start

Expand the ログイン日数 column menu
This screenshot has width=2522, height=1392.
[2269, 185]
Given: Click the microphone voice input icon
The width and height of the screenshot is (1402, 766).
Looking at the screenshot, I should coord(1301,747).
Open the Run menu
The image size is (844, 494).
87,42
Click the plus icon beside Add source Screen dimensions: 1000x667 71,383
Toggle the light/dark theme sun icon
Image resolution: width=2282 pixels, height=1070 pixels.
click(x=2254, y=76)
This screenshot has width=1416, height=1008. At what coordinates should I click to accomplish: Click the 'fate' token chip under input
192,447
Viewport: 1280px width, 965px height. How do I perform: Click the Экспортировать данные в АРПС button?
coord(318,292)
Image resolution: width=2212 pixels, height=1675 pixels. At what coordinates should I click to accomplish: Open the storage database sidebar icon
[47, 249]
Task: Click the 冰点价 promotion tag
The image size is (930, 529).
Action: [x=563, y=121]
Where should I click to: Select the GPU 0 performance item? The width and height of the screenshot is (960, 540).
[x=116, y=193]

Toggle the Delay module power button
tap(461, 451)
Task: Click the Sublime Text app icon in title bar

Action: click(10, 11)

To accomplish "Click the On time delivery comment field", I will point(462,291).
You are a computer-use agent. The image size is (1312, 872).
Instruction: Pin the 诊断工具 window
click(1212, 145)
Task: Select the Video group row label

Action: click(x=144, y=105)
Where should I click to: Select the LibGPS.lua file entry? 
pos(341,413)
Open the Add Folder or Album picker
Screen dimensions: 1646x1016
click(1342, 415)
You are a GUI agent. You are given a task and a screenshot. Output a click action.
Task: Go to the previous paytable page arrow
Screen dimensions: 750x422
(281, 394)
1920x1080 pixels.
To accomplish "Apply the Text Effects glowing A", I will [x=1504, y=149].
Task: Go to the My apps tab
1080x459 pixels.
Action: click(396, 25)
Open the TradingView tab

end

* [EXERCISE PROMPT]
Reproduce all of the entries above verbatim, keeping every line in its original order and wording.

* [THE SOLUTION]
Expand the ログイン日数 column menu
This screenshot has width=2522, height=1392.
[2269, 185]
Given: Click the microphone voice input icon
The width and height of the screenshot is (1402, 766).
Looking at the screenshot, I should coord(1301,747).
Open the Run menu
The image size is (844, 494).
87,42
Click the plus icon beside Add source Screen dimensions: 1000x667 71,383
Toggle the light/dark theme sun icon
Image resolution: width=2282 pixels, height=1070 pixels.
click(x=2254, y=76)
This screenshot has width=1416, height=1008. At what coordinates should I click to accomplish: Click the 'fate' token chip under input
192,447
Viewport: 1280px width, 965px height. How do I perform: Click the Экспортировать данные в АРПС button?
coord(318,292)
Image resolution: width=2212 pixels, height=1675 pixels. At what coordinates should I click to accomplish: Open the storage database sidebar icon
[47, 249]
Task: Click the 冰点价 promotion tag
The image size is (930, 529).
Action: [x=563, y=121]
Where should I click to: Select the GPU 0 performance item? The width and height of the screenshot is (960, 540).
[x=116, y=193]

Toggle the Delay module power button
tap(461, 451)
Task: Click the Sublime Text app icon in title bar

Action: click(10, 11)

To accomplish "Click the On time delivery comment field", I will point(462,291).
You are a computer-use agent. The image size is (1312, 872).
Instruction: Pin the 诊断工具 window
click(1212, 145)
Task: Select the Video group row label

Action: click(x=144, y=105)
Where should I click to: Select the LibGPS.lua file entry? 
pos(341,413)
Open the Add Folder or Album picker
Screen dimensions: 1646x1016
click(1342, 415)
You are a GUI agent. You are given a task and a screenshot. Output a click action.
Task: Go to the previous paytable page arrow
Screen dimensions: 750x422
(281, 394)
1920x1080 pixels.
To accomplish "Apply the Text Effects glowing A", I will [x=1504, y=149].
Task: Go to the My apps tab
1080x459 pixels.
Action: click(396, 25)
Open the TradingView tab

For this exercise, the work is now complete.